Case Study: Dropbox / Google Drive¶
1. Requirements clarifications (Functional & Non-Functional)¶
Functional¶
- Users can upload and download files from any device.
- File synchronization across multiple devices.
- File versioning and history (recovery).
- Sharing files and folders with other users.
Non-Functional¶
- Durability: Data should not be lost (99.999999999% durability).
- Availability: High availability for file access.
- Efficiency: Minimize bandwidth usage (incremental updates).
2. System interface definition (APIs)¶
uploadFile(file_data, metadata)downloadFile(file_id, version)listUpdates(cursor)(used by clients for sync)
3. Back-of-the-envelope estimation (Capacity Estimation)¶
- Users: 500M total, 10M daily active users (DAU).
- Storage: Average 10GB per user $\rightarrow$ 5 Exabytes total storage.
- Traffic: 100M file uploads/updates per day.
4. Defining data model (Database Schema/Model)¶
- Metadata DB: Relational (MySQL/PostgreSQL) for ACID properties.
User (user_id, name, email)File (file_id, name, path, is_directory, parent_id, latest_version)FileVersion (version_id, file_id, device_id, checksum, size, timestamp)
- Block Storage: Amazon S3 or similar object store for actual file chunks.
5. High-level design (with Mermaid)¶
6. Detailed design (Deep dive into components)¶
Block Level Storage¶
Files are split into fixed-size chunks (e.g., 4MB). Only modified chunks are re-uploaded.

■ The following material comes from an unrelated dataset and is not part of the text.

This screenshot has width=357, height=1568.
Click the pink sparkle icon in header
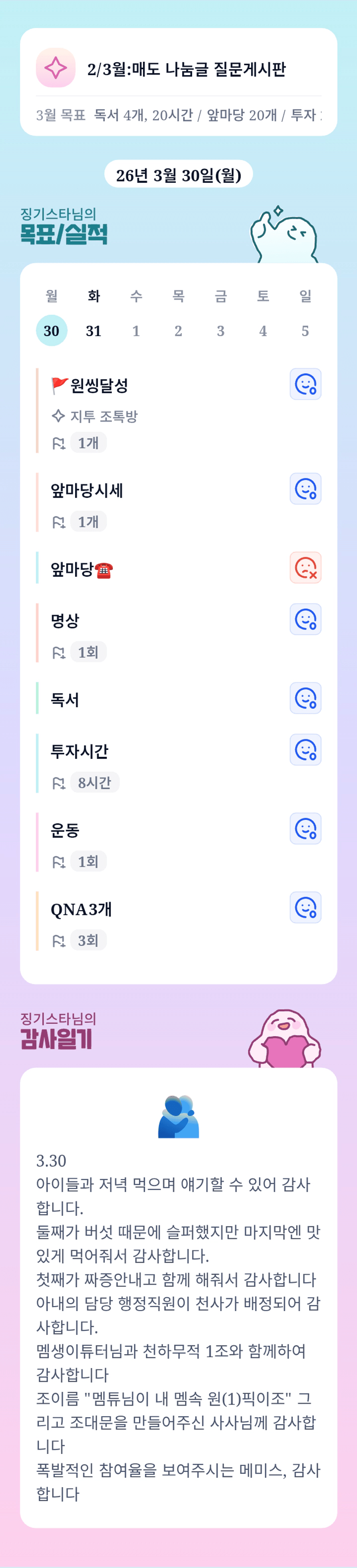point(55,67)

- Deduplication: Checksums (SHA-256) are used to identify identical blocks across the entire system to save space.
Client-Side Sync¶
The client keeps a local database (SQLite) to track file states.

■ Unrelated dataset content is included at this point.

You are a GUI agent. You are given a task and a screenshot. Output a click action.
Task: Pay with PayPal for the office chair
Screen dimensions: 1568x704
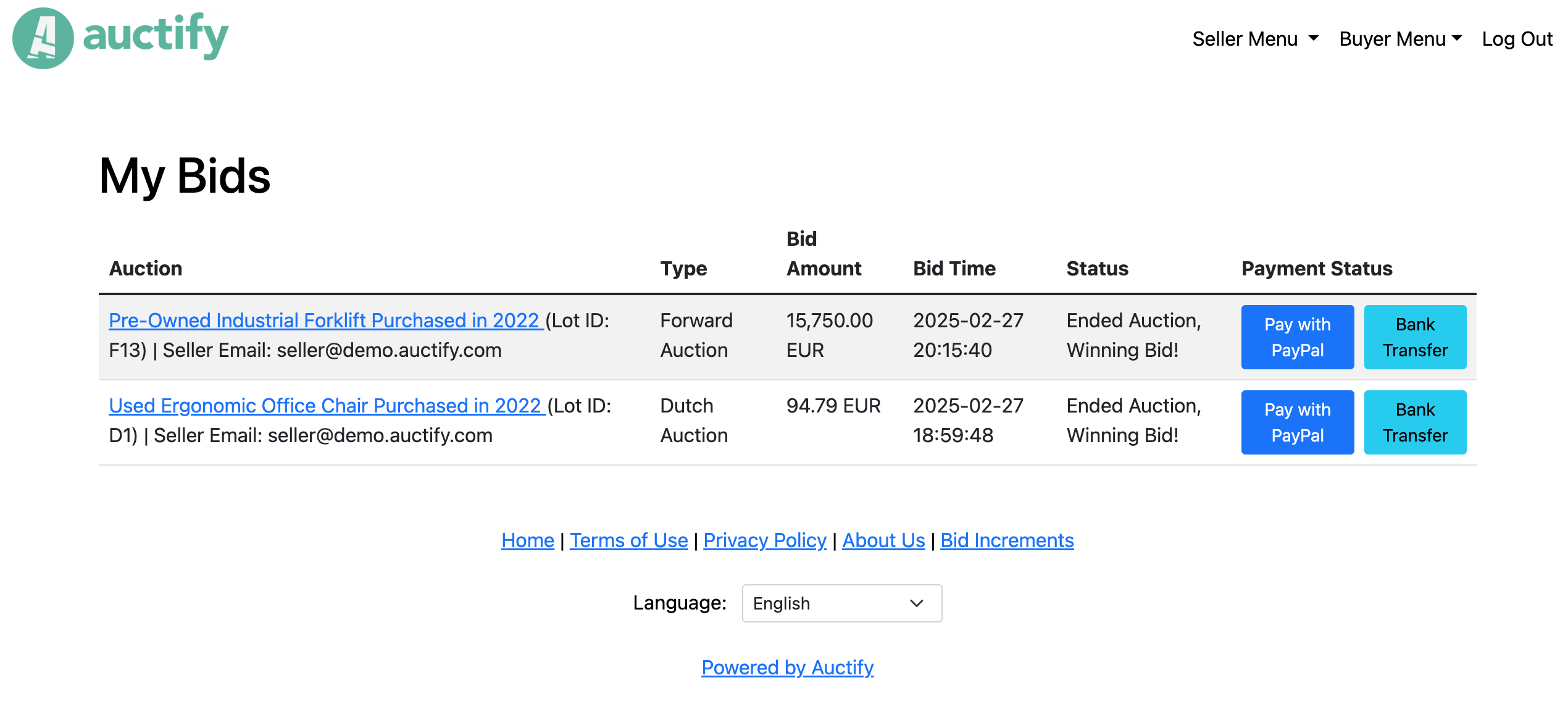pyautogui.click(x=1297, y=422)
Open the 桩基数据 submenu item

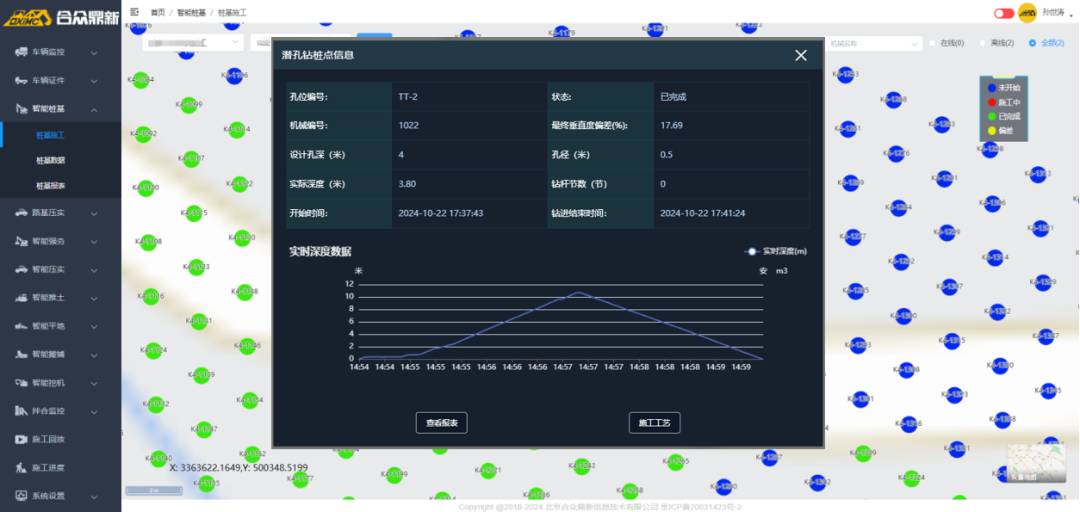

- Chunking: Files are chunked locally.
- Watchdog: Monitors local file changes.
- Differential Sync: Only sends the delta (modified blocks).
Metadata Cache¶
To speed up lookups, metadata for active users is cached in Redis.

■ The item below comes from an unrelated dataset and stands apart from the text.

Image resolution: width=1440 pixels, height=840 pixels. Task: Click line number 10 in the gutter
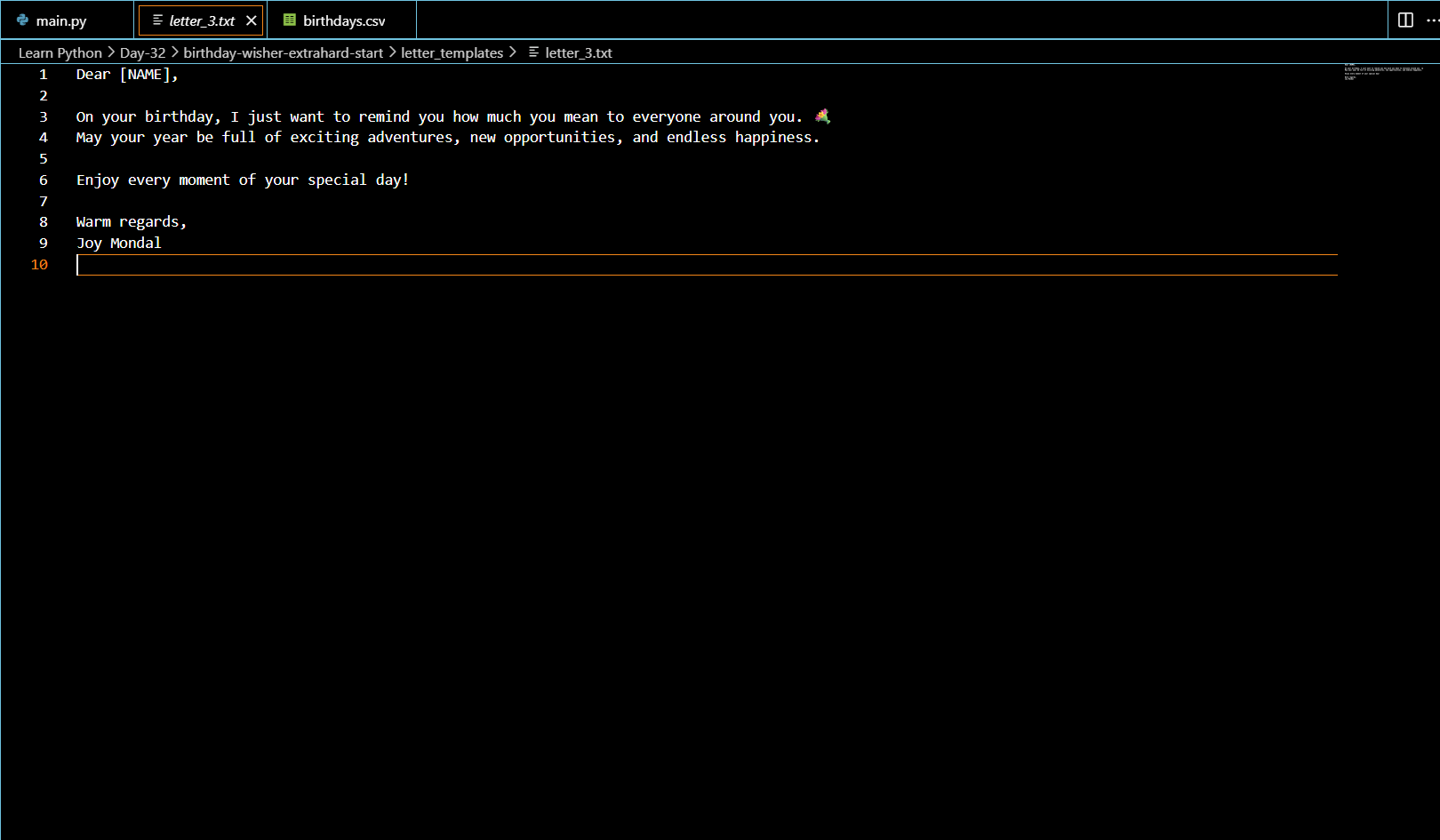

7. Identifying and resolving bottlenecks (Scaling/Bottlenecks)¶
- Metadata DB Scaling: As the number of files grows into trillions, sharding the Metadata DB becomes necessary.
- Notification Latency: Ensuring real-time sync across devices requires a robust Long Polling or WebSocket-based notification service.
- Upload Speed: Use Edge locations (CDNs) to terminate connections closer to the user.
Likely Follow-Up Questions¶
How do we efficiently handle very large files (e.g., several GBs)?
Files are broken into fixed-size chunks (e.g., 4MB). Only the chunks that have changed are re-uploaded and synced, significantly reducing bandwidth and storage usage (Differential Sync).
How do we ensure data consistency across multiple devices?
We use a centralized Metadata Database to keep track of file versions. When a client modifies a file, it updates the metadata server, which then notifies other connected clients via a notification service (long polling/WebSockets).
How do we handle file versioning and recovery?
Each change to a file creates a new version of the metadata record. Older versions of chunks are kept in storage for a set period (e.g., 30 days), allowing users to roll back to previous states.
How can we optimize the upload of many small files?
Small files can be bundled into a single upload request or batch-processed to reduce the overhead of multiple HTTP requests and metadata updates.